Thursday, July 31, 2008

My city neighborhood


I live in a little neighborhood at the top of northeast Reading, nestled at the foot of Mount Penn under the Pagoda.

It is bounded by City Park on one end, and the large high school five blocks away at the other end. The neighborhood is only two blocks deep: from 13th Street, to the half-street Linden, then to 14th Street, with the wooded hillside starting up just beyond 14th. Nine residential blocks, 2-by-5 minus one taken up by a high school band practice field. According to the 2000 US Census block data, there are 468 houses.

We are dominated by schools. Ripley's Believe It or Not says that 13th Street is the only place in the country where you can go from kindergarten to college on a single street: it has two elementary schools, a middle school, the high school, and Albright College down at the far end. The college even offers scholarships to students that are All-Thirteenth-Street grads. A new junior high is being built on the site of a former hospital - also on 13th Street.

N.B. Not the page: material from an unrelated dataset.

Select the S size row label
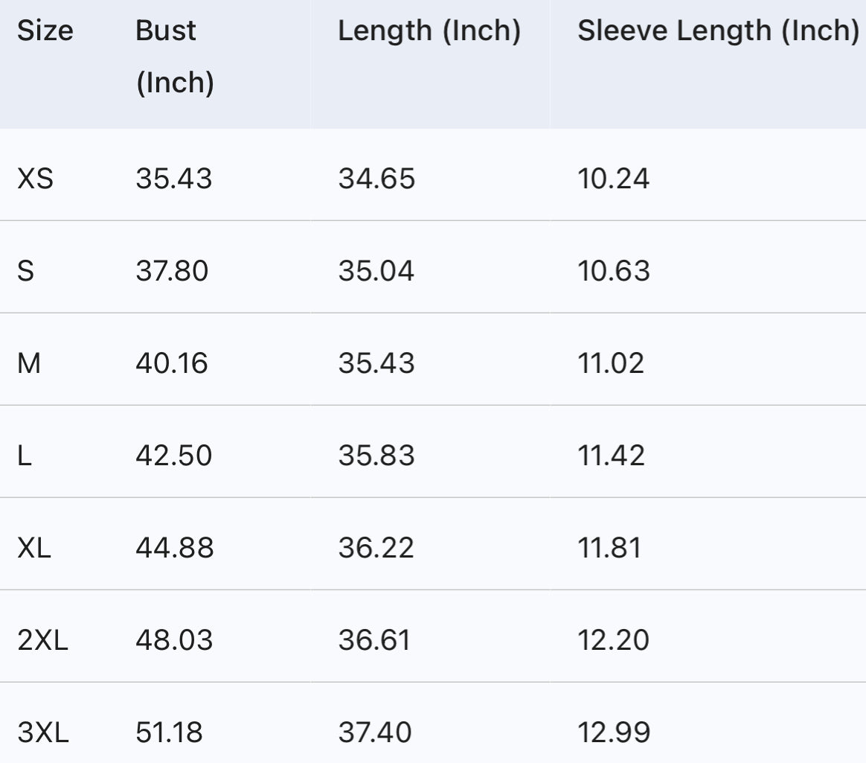Viewport: 866px width, 763px height. (x=25, y=271)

Since there is no school busing within a 2-mile radius of schools in the city, most of the city's teen population walks to the high school every day - all 4400+ of them. About 65% are Hispanic, 16% black, 18% white, reflecting the city mix. 91% of the 500+ elementary school kids nearby qualify for free lunches. There is a certain amount of chaos and a hint of violence, but it is surprisingly orderly as more than 5,000 people come and go past us each school day - especially when you consider how frequently the city's adults solve their problems with drugs and guns. I cannot tell you how lucky they are to have the superb elementary school crossing guard I have watched for the past 4 years.

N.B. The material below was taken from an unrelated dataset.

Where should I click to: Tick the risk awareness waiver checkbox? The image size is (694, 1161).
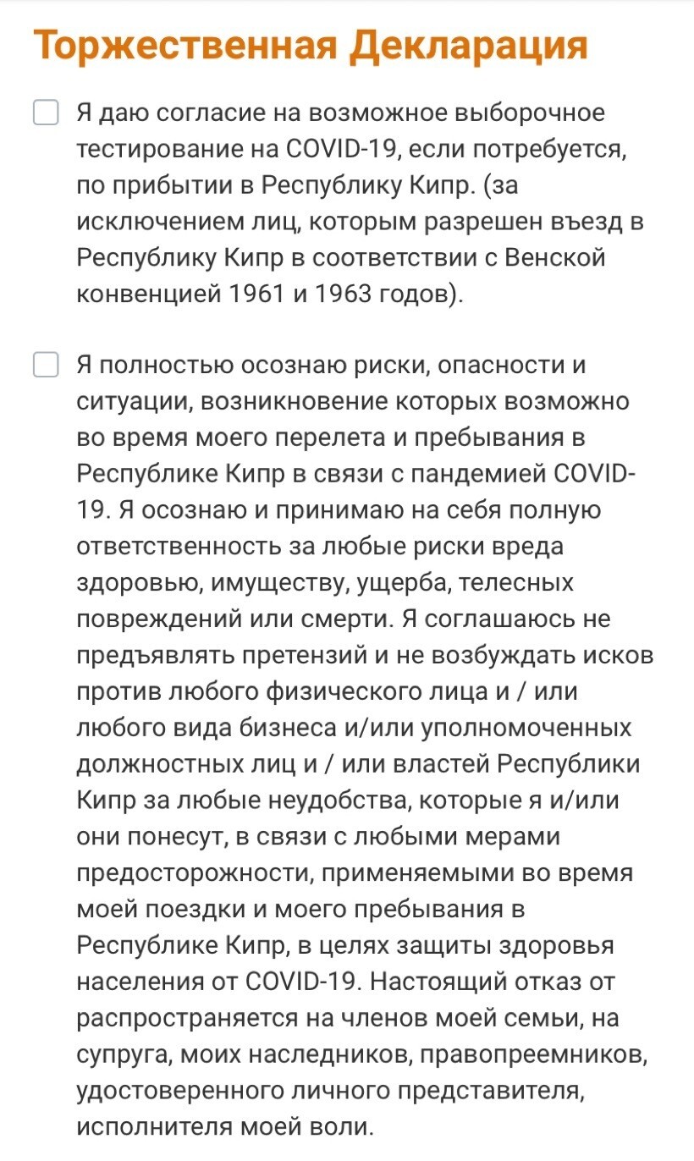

The little Hillside neighborhood is tucked just above that passing stream of cars and students. The typical house is about 100 years old, 3-4 bedrooms, 1 bath, and costs $45-55,000. Rented houses typically cost $600/mo plus all utilities. Oil heat is common, which has been painful this past year. Parking is tight, especially the nights before the weekly street cleaning. But there are few cars during the day, a testament to the employment pattern.

The rows of houses marching up the steep streets from 13th to 14th are squarely blue-collar and always have been. People work in factories, trades, and service jobs, or are retired from similar jobs. Probably split about evenly between tenant and owner-occupied, racially and ethnically mixed, with a bit of tension over that. 14th Street is almost suburban, with an odd little public playground, a ball field, a semi-public pool, a set of condos, and a strip of ranch houses under the wooded side of Mount Penn. Most of the vehicle traffic we get is people who live in our 2-by-5 block neighborhood, or are attending ball games. It's good for kids, who can walk to school, park, pool, pizza, and convenience store without crossing a busy street.

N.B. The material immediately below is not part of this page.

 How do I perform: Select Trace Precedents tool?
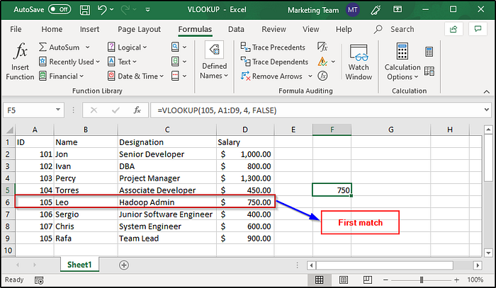[273, 47]
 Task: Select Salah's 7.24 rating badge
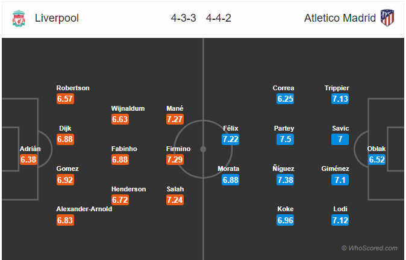[x=175, y=200]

The houses are mostly similar. 12-15' wide brick rowhouses with 40' narrow back yards to an alley. A small front planter or square of grass, although some are just concrete. I know my own block best, of course. Many of the back yards are used daily to play, garden, hang laundry, and grill. A few are weedy and ignored, or are used only by a family dog. Lots of dogs. The turnover of tenants and owners over the past few years has seen an uptick in modest backyard improvements. Yard furniture, grills, better flower and veggie gardens. The alleys are often grass and seldom used by cars, unless someone is doing construction.

We would benefit from a neighborhood group. Work at the playground and pool is monopolized by "old" residents, mostly white home-owners, and renters are ignored. But I think both renters and owners would join a garden club, if we made it bilingual. Gardening would be a good foundation for other forms of neighborliness - a potluck, cooking and canning activities for families, car playing or movie nights. There is an annual garish display of Christmas lights at the playground, with visits to Santa, which will probably need to change, with increasing electric costs. Might be a good time to propose something less blindingly commercial.

Beyond our own little park area. We are close to the city's greenhouse building in City Park, which used to be a place to buy plants, and could again become a center of gardening education in the city. The city is planning to renovate the whole Park area, which would benefit us. We enjoy the bandshell concerts on Fridays in July.

If we end up staying here, it is likely I will start something, probably to the dismay of my DH. If only the stupid house were bigger! (And less covered in shag carpet and paneling.)

3 comments:

Lisa Zahn said...

Thank you for that. It's interesting to read a description of your n-hood and city.

Connie said...

Wow, thank you for that. What a neat peak at where you live. That's rich diversity.

Lisa Zahn said...

Matriarchy,

You have a blog award. Find it at my blog!